Causal inference engine for brain-modeled agentic AI — do-calculus and causal graphs.

What It Does

Builds and reasons over a causal graph of variables and relationships. Supports three types of inference: observational (what correlates with what), interventional (do-calculus: what happens when we force a variable to a value), and counterfactual (what would have happened under different conditions). Detects confounders, traces multi-hop causal chains, and strengthens edges with evidence.

Core Concept: The Causal Graph

Variables are nodes; causal relationships are typed directed edges (causes, prevents, enables, inhibits, modulates).

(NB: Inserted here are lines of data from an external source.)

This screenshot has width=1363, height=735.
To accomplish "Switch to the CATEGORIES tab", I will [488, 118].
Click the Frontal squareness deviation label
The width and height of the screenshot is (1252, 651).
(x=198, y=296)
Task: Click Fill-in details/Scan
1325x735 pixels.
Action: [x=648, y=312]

Do-calculus (causal_intervention) breaks the normal causal structure and forces a variable to a value:

do(X = true) → what downstream variables are affected?

Usage

client = Legion::Extensions::CausalReasoning::Client.new

# Build a causal graph
client.add_causal_variable(name: :high_traffic, domain: :infrastructure)
client.add_causal_variable(name: :cache_miss, domain: :infrastructure)
client.add_causal_variable(name: :high_latency, domain: :infrastructure)

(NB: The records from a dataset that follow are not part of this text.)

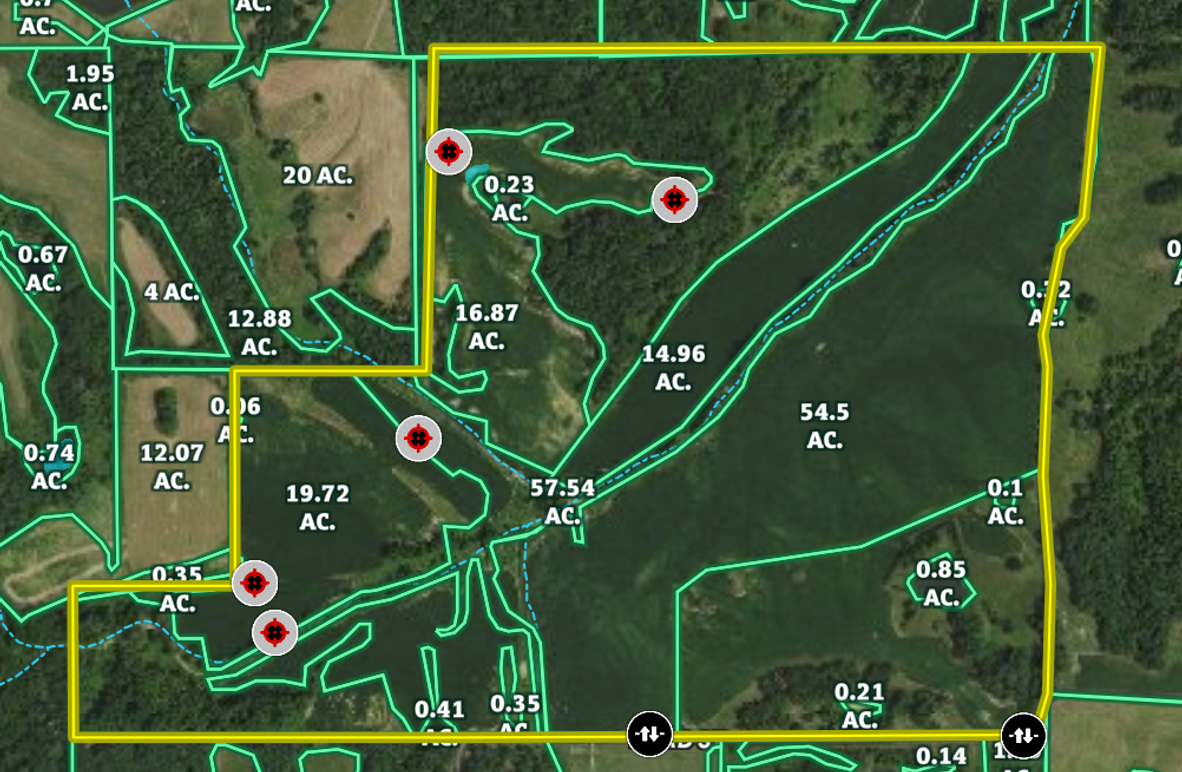Select the 1.95 AC label
1182x772 pixels.
pyautogui.click(x=90, y=87)
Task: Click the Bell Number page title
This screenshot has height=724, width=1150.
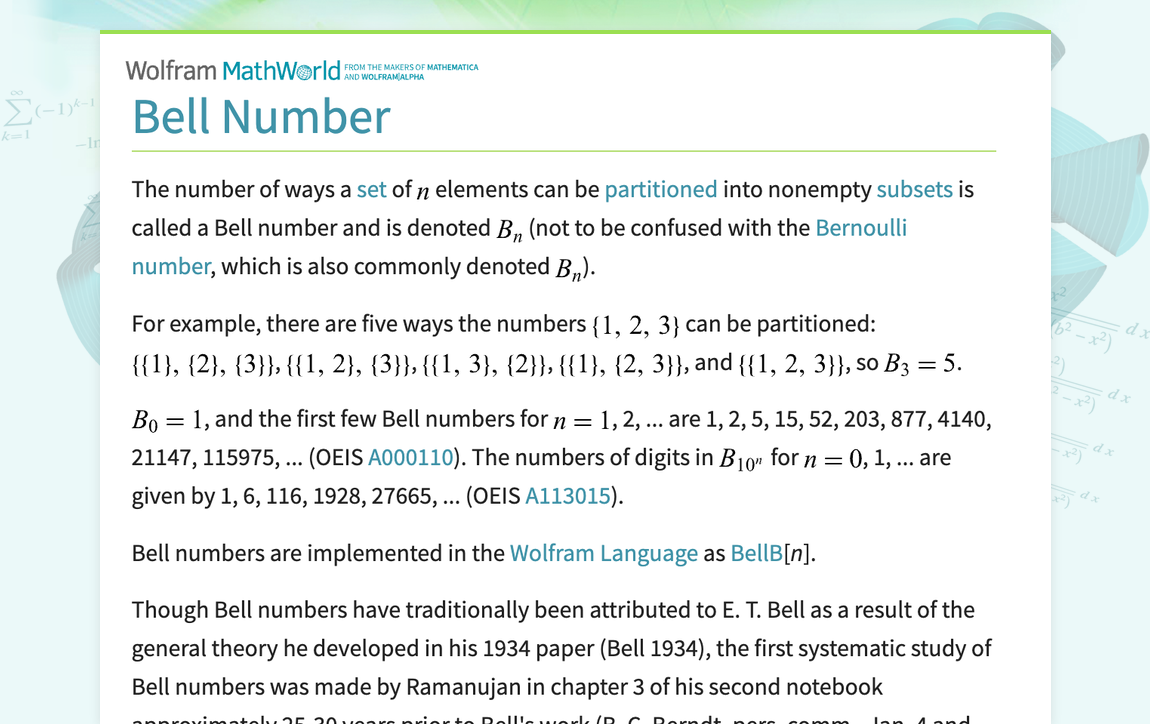Action: pos(261,117)
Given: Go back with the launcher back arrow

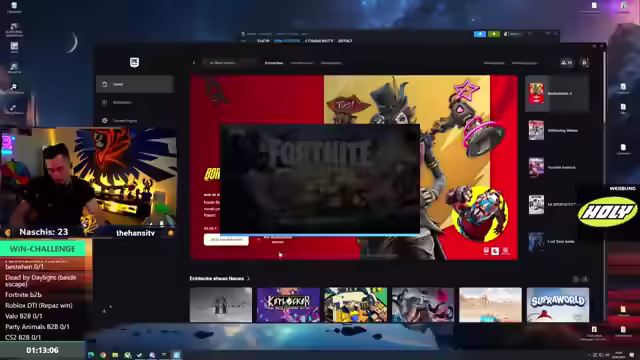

edge = client.add_causal_edge(
  cause: :high_traffic, effect: :cache_miss, edge_type: :causes, strength: 0.8
)
client.add_causal_edge(cause: :cache_miss, effect: :high_latency, edge_type: :causes)

# Add evidence to strengthen the edge
client.add_causal_evidence(edge_id: edge[:edge][:id])

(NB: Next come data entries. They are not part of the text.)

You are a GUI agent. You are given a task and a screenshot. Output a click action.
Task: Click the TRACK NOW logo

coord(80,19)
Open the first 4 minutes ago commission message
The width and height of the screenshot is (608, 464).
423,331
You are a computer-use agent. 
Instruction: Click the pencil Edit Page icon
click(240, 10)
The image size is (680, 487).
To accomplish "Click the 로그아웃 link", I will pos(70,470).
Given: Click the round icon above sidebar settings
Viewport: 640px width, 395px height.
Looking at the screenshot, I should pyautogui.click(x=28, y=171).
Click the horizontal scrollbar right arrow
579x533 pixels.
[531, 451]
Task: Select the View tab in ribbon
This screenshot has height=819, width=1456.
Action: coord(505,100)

# Trace the full causal chain
client.trace_causal_chain(from: :high_traffic, to: :high_latency)
# => { paths: [[:high_traffic, :cache_miss, :high_latency]], path_count: 1 }

# Intervene: what if we force cache_miss to false?
client.causal_intervention(variable: :cache_miss, value: false)
# => { downstream_effects: [{ variable: :high_latency, edge_type: :causes }] }

# Find common causes
client.find_confounders(var_a: :high_latency, var_b: :errors)

Integration

Pairs with lex-abductive-reasoning (best explanations map to causal structures) and lex-analogical-reasoning (analogies transfer causal structures between domains). causal_intervention supports counterfactual reasoning for post-incident analysis.

Development

bundle install
bundle exec rspec
bundle exec rubocop

License

MIT